━━ Textabschnitt
So werden bspw. Produktions- und Distributionsabläufe schneller. Die Interaktion mit dem Publikum über soziale Netzwerke wird wichtiger. Die Grenzen zwischen verschiedenen Berufszweigen wie Journalismus, Public Relations, Marketing, Werbung, Filmproduktion und Mediendesign verschwimmen. Neue Kommunikations- bzw. Medientechnologien verändern die Arbeitsabläufe und machen entsprechende technische und journalistische Kompetenzen erforderlich. Gleichzeitig entstehen neue, weniger vom Anzeigenmarkt abhängige Geschäftsmodelle, die ihrerseits Anpassungsleistung von den Journalist_innen erfordern. Nicht ohne Grund bezeichnete daher die Tagesspiegel-Journalistin Sonja Pohlmann den Journalismus in Bezug auf die Text-Video-Ton-Konvergenz als »Eierlegende Wollmilchsau« (Pohlmann 2012: o.S.).

Mit den hier skizzierten Veränderungen müssen sich nicht nur die Medienunternehmen auseinandersetzen. Auch die Journalismusausbildung muss Neujustierungen vornehmen, denn sie macht es sich zur Aufgabe, angehende Journalist_innen auf das Berufsfeld vorzubereiten. In der heutigen Zeit bedeutet das, »[…] a lifelong journey of adaptation in a relentlessly changing media landscape« (Pavlik 2013: 215).
━━━━
━━ Bereitgestelltes Material
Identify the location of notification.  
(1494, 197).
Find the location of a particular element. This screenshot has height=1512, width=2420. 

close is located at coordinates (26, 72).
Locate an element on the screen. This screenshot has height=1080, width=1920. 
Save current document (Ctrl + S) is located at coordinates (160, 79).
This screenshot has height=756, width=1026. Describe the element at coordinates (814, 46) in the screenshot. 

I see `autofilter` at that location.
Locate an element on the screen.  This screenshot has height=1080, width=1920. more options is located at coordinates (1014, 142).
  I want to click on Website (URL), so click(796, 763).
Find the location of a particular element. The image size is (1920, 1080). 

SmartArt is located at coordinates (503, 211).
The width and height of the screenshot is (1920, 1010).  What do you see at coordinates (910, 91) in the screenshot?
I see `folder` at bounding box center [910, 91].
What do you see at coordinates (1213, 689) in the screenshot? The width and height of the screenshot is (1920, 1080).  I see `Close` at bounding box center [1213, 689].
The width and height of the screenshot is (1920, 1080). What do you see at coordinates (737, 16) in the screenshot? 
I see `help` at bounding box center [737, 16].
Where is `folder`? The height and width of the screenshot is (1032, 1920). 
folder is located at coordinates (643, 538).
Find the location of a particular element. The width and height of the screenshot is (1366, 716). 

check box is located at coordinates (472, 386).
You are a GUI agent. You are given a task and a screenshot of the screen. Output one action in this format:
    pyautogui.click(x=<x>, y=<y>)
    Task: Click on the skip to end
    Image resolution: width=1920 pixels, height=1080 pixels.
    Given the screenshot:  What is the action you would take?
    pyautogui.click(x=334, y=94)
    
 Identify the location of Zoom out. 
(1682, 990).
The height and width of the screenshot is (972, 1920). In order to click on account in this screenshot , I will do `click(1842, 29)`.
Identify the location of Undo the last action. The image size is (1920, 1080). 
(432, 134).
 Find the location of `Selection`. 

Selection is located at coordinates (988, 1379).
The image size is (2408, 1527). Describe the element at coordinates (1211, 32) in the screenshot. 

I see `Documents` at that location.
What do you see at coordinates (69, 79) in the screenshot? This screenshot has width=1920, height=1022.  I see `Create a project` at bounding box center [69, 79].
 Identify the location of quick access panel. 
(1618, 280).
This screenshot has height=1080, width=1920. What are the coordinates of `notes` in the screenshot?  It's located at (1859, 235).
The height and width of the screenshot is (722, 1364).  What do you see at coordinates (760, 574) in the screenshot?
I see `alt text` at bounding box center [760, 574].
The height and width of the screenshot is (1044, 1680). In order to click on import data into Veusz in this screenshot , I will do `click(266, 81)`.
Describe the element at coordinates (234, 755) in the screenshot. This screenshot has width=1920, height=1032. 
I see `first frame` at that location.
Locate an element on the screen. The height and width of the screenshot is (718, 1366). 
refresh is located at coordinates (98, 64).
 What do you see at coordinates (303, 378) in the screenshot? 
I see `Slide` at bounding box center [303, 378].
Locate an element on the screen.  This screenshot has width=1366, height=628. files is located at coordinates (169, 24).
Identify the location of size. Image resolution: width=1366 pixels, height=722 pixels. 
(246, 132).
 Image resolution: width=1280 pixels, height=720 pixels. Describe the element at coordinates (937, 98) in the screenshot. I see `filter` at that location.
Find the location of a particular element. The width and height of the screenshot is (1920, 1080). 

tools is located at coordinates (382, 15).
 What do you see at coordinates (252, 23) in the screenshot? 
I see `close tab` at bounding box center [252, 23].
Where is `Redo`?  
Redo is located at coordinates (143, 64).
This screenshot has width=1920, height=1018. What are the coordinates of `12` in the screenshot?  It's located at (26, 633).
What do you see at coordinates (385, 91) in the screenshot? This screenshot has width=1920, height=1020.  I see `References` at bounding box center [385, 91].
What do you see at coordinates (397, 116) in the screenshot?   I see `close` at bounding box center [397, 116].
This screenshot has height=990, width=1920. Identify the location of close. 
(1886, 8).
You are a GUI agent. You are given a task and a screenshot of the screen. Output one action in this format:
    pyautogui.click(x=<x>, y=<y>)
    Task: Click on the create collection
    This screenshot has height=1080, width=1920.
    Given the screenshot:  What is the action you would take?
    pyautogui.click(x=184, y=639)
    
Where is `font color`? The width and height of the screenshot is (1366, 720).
━━━━
→ **Aufgabenliste**
A – Gib bitte aus dem Textabschnitt über den Wandel im Journalismus die Passage von „Mit den hier“ bis „(Pavlik 2013: 215).“ noch einmal wieder und tausche dabei „Medienunternehmen“ gegen „Verlagshäuser“ aus.
B – Übertrage diesen Satz aus dem Textabschnitt über den Wandel im Journalismus ins Englische: „Auch die Journalismusausbildung muss Neujustierungen vornehmen, denn sie macht es sich zur Aufgabe, angehende Journalist_innen auf das Berufsfeld vorzubereiten.“

→ **Lösungen**
A –
Mit den hier skizzierten Veränderungen müssen sich nicht nur die Verlagshäuser auseinandersetzen. Auch die Journalismusausbildung muss Neujustierungen vornehmen, denn sie macht es sich zur Aufgabe, angehende Journalist_innen auf das Berufsfeld vorzubereiten. In der heutigen Zeit bedeutet das, »[…] a lifelong journey of adaptation in a relentlessly changing media landscape« (Pavlik 2013: 215).

B – Journalism education, too, must make readjustments, because it sets itself the task of preparing aspiring journalists for the profession.